Lemon Rosemary Chicken with Roasted Brussels Sprouts
As the weather warms up, and my calendar starts to fill up, usually my motivation to cook big meals starts to wane. It works out pretty well though, because warm weather goes well with light eating (and shorts, bare legs, and bathing suits).
Last night I cooked up some basic roasted chicken with brussels sprouts; a veggie which Scott and I have been mildly obsessed with lately. I’ve been seeing them on menus more and more lately, and more times than not they’re prepared in a pretty basic yet delicious way. The key to them, I think, is the texture. You want them to have a little bite, but the outer leaves to have a deep, roasted flavor. The way I achieved this is by blanching the brussels sprouts before roasting them. I picked up this technique from my step-brother, who whipped up some amazing asparagus using the same method for Passover this year. Cooking the veggies through and then shocking them in ice water assures you get a fully-cooked but not soggy texture.

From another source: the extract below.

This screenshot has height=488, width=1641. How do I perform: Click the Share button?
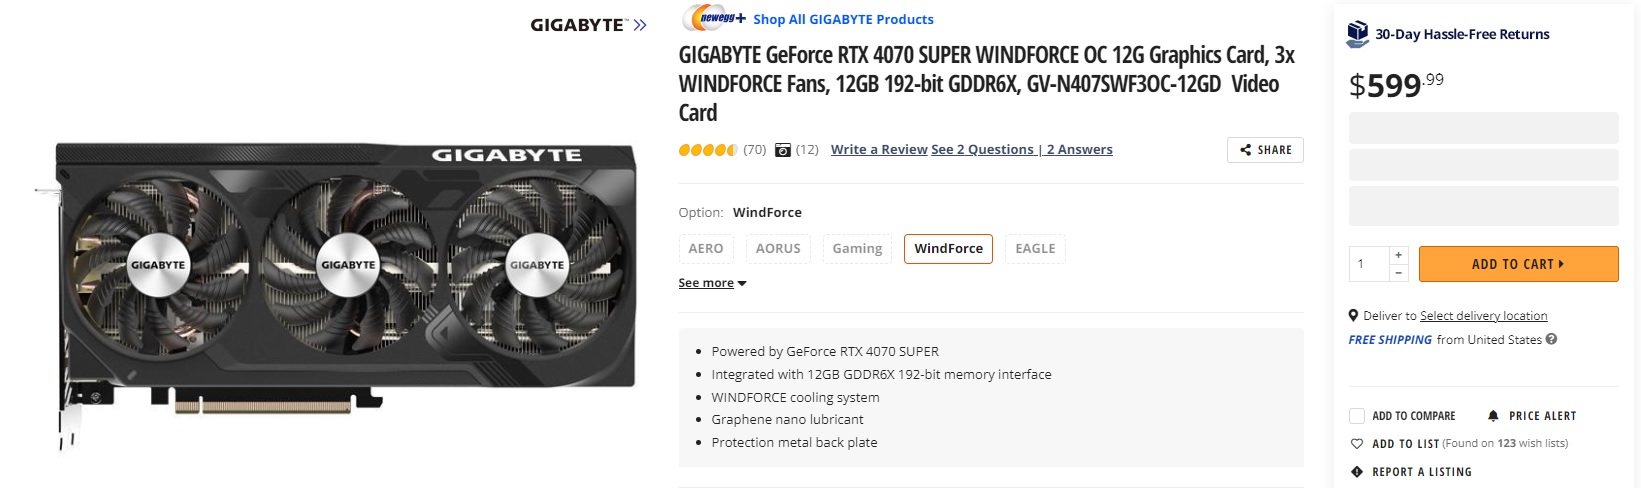1265,150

Then you just finish them for flavor; Either in the broiler, saute pan, or grill.
Lemon Rosemary Chicken
- 2 cut-up chickens
- 5 TBSP fresh lemon juice
- 3 cloves garlic
- 1 tBSP kosher salt
- 1 tBSP fresh chopped rosemary
- 1/2 tsp ground black pepper
- 3/4 cup dry white wine
Preheat oven to 400° F.
Chop the garlic and sprinkle it with the kosher salt on a cutting board. Using the back side of a fork, mash the two together into a paste; The salt with act as an abrasive, helping to break down the garlic. Scoop the garlic paste into a small bowl.

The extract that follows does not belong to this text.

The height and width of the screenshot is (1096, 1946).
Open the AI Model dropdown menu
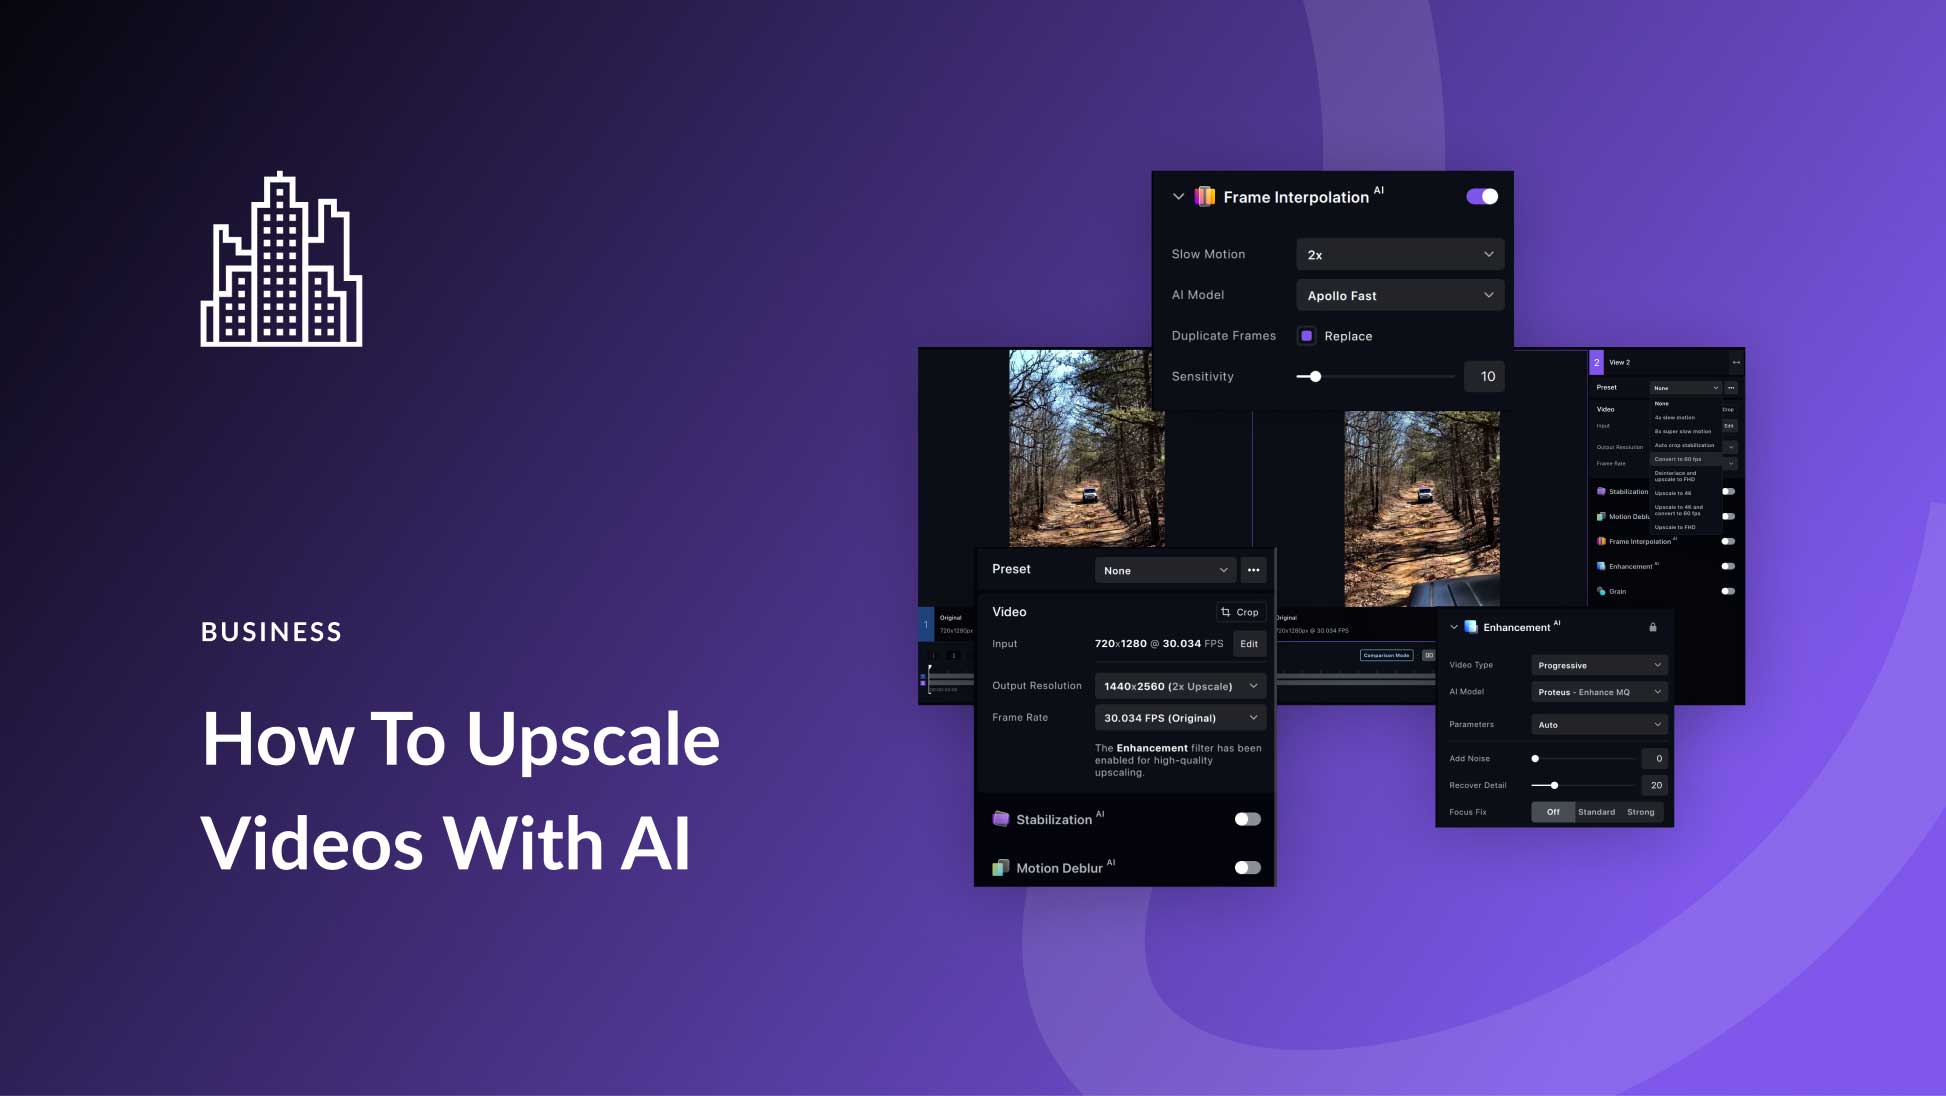pyautogui.click(x=1397, y=294)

Add the lemon juice, rosemary and pepper to the garlic pasts and stir to combine.
Rinse and pat the chicken pieces dry, and arrange them in a deep roasting pan. Rub the chicken with lemon-garlic mixture, and pour the wine into the pan. Roast, uncovered, for a half hour.

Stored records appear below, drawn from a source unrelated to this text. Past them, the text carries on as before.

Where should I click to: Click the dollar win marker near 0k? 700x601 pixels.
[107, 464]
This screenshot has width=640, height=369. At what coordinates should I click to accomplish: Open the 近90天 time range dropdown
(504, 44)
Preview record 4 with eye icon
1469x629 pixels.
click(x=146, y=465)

Add 3/4 cup water to the pan to keep the chicken moist, and return to the oven to finish for another 10-15 minutes, until the internal temperature at the thickest part reaches 165°, and the skin is nicely browned.
Serve topped with pan juices.
Roasted Brussels Sprouts
- 2 lbs brussels sprouts
- 2 TBSP extra virgin olive oil
- 1 tsp kosher salt
- 1/2 tsp garlic powder
- 1/2 tsp crushed red pepper
Cut ends off brussels sprouts. Bring a large pot of water to a boil and prepare an ice water bath. Blanche brussels sprouts for 10-15 minutes in the boiling water, until tender but not soggy. Quickly spoon them into the ice water to stop cooking. When brussels sprouts are cool, slice each one in half lengthwise and put them into a roasted dish. Toss them with olive oil, salt, garlic powder, and red pepper.
Heat your broiler. Put brussels sprouts in the broiler for 15-20 minutes, checking every 5 minutes or so to see they are charring evening. Shake the pan around a bit to redistribute them if needed. When nicely browned on top, remove from the broiler, and top with a pinch of extra kosher salt, if desired.